Drug Pushers

January 7, 2009
Posted by Jay Livingston

I’m in Florida visiting my mother. When I go to make out a shopping list, I notice that every pad of paper, every post-it, every pen, carries the logo and name of some drug – bounty from visits to doctors.

But that will all stop now. The drug companies aren’t admitting that the freebies they lavish on doctors have tainted the practice of medicine. But even though there’s nothing wrong with treating doctors to these gewgaws or the sandwiches for the office staff and nice dinners for the docs, Big Pharma has vowed to stop it.

NEW RULES FOR 2009
The Pharmaceutical Research and Manufacturers of America's new rules for interacting with health care professionals:
• No branded pens, pads, mugs or other “leave behinds”
• No tickets to theaters or sporting events.
• No “dine and dash” meals dropped off in doctor's offices.
• No expensive dinners out at restaurants.

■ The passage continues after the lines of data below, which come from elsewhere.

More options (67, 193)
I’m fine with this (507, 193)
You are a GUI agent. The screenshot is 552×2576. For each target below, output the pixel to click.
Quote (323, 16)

Big deal. I doubt that the mugs and pens were swinging much weight. These are doctors, after all. They’re not going to toss you a Manhattan-worth of drug sales for $24 worth of trinkets. No, the real problem is the money for speeches and “research.” Not only are these fees much heftier. More important, the speeches and research don’t look like corporate PR. They keep the large hand of the drug company hidden behind the curtain. There’s no sales rep pushing a product. Instead, it’s one doctor informing other doctors, colleague to colleague.

This money from Big Pharma corrupts the practice of medicine, and it corrupts research. Take a look at the article by Marcia Angell in the current New York Review of Books, (ungated, at least for now, here). Here’s the money quote.
It is simply no longer possible to believe much of the clinical research that is published, or to rely on the judgment of trusted physicians or authoritative medical guidelines. I take no pleasure in this conclusion, which I reached slowly and reluctantly over my two decades as an editor of The New England Journal of Medicine.

3 comments:

Anonymous said...

Preach, brother!

Anonymous said...

You hit the nail on the head. It is sick how far the drug industry has gone to sell their meds. If pharma would practice honest tactics, put more money into R&D than into advertising, they would make just as much money because they would earn our trust and be liked by all. Instead, they take the sleazy way out.

Jay Livingston said...

Andy -- I did literally laugh out loud (or at least chuckle, but there's no COL in the lexicon) when I saw your comment. I hadn't realized I was getting so preachy.

Online -- thanks, and I'll be sure to consult your website before I fill my next Rx.